Segment Start: EXERCISE PASSAGE

Of course, glaciers are also slippery – even when coated in a thin and crystalline lacework of snow. Just a few hundred metres long, the pass took several slip-sliding, chilly hours to cross – although a loud crack, threatening a rare yet potentially lethal icefall, accelerated the final stretch.

And at the end, we rested. Below us yak and hybrid yakalo still grazed in their high pastures. “I am very happy now,” said Nir. “We have success on the Cho-La.”

Crossing a glacier at 5,420m above sea level in temperatures of -15°C before windchill is an experience that will stay with both of us for a long, long time. It remains a highly motivational benchmark for any form of walking. Or, as Zac puts it, “Is it harder than the Cho-La? If so, I shouldn’t be doing it.”

The Everest Base Camp trek, in my view, is less about fitness than willpower and the ability to handle altitude. We had ascended Mount Kinabalu, the granite peak that dominates Borneo’s Sabah, when Zac was only nine and full-grown adults were bailing before the top. Both Base Camp and the Cho-La Pass were over a kilometre higher, but that seemed an attainable range.

Segment End: EXERCISE PASSAGE
Segment Start: ENTRIES SUPPLIED

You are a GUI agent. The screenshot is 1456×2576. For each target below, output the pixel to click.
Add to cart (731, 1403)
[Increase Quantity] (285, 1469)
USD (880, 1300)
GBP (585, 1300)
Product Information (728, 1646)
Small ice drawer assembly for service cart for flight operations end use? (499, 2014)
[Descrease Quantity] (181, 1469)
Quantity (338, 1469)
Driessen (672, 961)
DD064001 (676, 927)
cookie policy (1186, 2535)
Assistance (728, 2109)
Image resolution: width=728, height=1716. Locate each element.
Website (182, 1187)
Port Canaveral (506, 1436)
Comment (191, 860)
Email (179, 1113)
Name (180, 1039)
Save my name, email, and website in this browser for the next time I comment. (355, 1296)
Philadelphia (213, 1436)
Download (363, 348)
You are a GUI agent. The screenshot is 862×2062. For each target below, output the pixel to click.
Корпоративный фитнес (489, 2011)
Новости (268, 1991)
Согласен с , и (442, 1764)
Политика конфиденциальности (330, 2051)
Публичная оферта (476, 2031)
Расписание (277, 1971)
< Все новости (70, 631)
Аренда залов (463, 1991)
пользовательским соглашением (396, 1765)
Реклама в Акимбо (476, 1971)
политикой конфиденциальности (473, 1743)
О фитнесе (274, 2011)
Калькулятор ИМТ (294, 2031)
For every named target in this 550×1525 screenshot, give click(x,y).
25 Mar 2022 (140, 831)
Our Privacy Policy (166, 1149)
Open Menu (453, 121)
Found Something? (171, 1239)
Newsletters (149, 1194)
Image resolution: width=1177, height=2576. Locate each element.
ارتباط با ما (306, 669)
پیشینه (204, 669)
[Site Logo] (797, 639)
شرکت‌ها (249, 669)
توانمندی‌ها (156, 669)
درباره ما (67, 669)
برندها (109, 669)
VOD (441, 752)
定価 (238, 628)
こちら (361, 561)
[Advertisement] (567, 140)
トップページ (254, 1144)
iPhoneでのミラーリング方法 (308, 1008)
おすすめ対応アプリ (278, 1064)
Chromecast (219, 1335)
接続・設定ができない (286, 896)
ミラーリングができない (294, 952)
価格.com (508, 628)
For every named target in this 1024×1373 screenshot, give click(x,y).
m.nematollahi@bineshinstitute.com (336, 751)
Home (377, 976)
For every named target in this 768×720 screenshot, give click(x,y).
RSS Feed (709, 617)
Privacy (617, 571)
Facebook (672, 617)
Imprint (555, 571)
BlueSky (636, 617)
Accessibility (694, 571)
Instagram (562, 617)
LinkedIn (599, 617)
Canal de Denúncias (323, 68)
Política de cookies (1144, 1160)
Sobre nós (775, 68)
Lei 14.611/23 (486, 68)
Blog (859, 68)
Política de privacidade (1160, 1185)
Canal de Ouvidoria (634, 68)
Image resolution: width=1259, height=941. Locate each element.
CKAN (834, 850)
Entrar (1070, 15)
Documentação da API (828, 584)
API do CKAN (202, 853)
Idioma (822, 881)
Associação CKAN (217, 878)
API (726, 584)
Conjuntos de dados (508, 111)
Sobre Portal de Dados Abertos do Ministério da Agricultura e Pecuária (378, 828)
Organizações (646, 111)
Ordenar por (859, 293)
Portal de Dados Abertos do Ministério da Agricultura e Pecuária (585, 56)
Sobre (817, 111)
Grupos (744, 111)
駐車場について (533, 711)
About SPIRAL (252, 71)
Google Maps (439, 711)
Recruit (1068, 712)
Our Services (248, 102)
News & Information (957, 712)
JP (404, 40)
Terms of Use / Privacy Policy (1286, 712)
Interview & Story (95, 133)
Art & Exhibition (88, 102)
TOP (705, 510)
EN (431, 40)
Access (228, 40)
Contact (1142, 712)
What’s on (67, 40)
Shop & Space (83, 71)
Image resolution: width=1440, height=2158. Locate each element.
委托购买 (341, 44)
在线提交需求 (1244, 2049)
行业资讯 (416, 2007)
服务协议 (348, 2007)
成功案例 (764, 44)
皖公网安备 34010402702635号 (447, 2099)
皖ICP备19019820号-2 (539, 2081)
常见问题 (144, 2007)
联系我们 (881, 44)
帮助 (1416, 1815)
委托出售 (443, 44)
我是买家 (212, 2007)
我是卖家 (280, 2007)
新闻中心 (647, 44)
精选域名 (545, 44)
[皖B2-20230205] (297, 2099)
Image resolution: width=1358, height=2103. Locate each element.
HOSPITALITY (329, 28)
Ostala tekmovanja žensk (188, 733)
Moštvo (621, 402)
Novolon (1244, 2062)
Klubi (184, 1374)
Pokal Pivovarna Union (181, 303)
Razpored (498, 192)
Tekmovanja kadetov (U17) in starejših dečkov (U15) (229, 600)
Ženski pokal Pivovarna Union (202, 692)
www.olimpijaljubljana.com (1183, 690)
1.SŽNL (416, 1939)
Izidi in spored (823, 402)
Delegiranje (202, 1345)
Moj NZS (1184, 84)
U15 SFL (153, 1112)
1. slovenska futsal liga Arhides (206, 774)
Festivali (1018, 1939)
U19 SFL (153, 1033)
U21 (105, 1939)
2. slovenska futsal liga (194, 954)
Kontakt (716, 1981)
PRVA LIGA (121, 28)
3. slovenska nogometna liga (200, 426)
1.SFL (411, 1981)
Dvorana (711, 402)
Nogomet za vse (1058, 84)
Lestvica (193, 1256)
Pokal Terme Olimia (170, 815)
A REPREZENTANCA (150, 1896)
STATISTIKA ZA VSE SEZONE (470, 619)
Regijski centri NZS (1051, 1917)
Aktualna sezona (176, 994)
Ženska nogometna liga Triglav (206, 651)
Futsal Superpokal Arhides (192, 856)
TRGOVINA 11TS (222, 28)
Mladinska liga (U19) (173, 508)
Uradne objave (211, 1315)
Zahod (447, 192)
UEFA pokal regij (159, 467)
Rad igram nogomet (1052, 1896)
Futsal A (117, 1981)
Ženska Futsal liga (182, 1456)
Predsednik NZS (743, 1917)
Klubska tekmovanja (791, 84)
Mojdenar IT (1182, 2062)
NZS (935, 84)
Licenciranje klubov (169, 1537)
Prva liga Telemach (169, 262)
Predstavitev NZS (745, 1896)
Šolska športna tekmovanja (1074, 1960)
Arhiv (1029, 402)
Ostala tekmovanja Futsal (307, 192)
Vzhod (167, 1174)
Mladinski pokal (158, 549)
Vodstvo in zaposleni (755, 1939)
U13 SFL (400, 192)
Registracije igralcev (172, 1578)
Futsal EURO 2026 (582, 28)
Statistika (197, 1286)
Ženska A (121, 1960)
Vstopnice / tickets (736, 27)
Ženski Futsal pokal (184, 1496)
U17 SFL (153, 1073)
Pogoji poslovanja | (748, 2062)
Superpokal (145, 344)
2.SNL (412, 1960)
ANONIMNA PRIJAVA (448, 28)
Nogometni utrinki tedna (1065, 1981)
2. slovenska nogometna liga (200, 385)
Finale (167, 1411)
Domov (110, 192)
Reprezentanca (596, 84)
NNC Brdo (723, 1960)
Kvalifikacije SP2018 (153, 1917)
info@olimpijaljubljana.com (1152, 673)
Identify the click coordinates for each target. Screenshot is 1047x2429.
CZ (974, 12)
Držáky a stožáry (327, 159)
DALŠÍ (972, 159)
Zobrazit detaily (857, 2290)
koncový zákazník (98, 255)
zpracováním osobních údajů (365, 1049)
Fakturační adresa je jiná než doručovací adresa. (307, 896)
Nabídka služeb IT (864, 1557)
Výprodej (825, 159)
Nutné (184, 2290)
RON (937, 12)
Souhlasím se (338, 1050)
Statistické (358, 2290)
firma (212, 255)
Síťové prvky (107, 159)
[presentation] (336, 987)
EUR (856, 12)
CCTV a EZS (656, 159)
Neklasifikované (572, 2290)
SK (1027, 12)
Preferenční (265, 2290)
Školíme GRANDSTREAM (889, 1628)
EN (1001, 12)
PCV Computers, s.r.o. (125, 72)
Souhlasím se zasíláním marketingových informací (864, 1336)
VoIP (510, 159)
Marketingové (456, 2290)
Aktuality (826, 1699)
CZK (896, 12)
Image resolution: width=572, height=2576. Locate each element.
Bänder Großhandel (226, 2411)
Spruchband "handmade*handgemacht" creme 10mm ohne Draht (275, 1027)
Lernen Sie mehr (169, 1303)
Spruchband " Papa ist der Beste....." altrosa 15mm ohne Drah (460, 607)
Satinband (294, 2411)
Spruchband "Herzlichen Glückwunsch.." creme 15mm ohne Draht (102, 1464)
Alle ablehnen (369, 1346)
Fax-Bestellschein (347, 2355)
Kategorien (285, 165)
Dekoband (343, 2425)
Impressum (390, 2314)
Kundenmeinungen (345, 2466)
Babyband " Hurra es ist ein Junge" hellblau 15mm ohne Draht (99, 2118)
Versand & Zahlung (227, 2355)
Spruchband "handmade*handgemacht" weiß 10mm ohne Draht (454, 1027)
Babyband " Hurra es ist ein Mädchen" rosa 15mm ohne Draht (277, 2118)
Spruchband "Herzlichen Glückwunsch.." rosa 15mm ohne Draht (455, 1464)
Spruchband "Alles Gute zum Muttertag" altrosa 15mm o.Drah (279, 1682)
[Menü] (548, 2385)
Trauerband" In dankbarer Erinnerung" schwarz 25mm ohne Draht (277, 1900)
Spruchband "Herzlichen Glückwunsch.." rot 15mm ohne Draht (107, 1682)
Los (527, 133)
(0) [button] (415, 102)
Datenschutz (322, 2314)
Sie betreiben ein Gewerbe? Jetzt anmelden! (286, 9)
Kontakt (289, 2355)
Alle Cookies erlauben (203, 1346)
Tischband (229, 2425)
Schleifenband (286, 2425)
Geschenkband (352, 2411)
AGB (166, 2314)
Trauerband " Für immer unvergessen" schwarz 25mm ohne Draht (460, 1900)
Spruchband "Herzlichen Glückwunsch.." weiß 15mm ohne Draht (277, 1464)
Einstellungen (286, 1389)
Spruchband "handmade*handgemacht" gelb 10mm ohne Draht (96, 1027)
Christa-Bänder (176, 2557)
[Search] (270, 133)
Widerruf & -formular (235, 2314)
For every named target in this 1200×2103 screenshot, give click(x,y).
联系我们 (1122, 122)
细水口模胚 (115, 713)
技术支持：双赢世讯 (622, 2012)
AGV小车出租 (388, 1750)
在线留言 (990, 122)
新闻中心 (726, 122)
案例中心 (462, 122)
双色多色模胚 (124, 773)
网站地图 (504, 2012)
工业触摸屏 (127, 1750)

Segment End: ENTRIES SUPPLIED

#### WHAT YOU WILL DO:
1 - In the Cho-La Pass passage, how old was Zac when the two of them climbed Mount Kinabalu?
2 - What is the Spanish translation of this sentence from the Cho-La Pass passage: "It remains a highly motivational benchmark for any form of walking."
3 - Duplicate the part of the Cho-La Pass passage that opens with the words containing "The Everest Base" and closes with "an attainable range.".

#### ANSWERS BY ITEM NUMBER:
1 - He was nine.

2 - Sigue siendo un referente muy motivador para cualquier forma de caminata.

3 -
The Everest Base Camp trek, in my view, is less about fitness than willpower and the ability to handle altitude. We had ascended Mount Kinabalu, the granite peak that dominates Borneo’s Sabah, when Zac was only nine and full-grown adults were bailing before the top. Both Base Camp and the Cho-La Pass were over a kilometre higher, but that seemed an attainable range.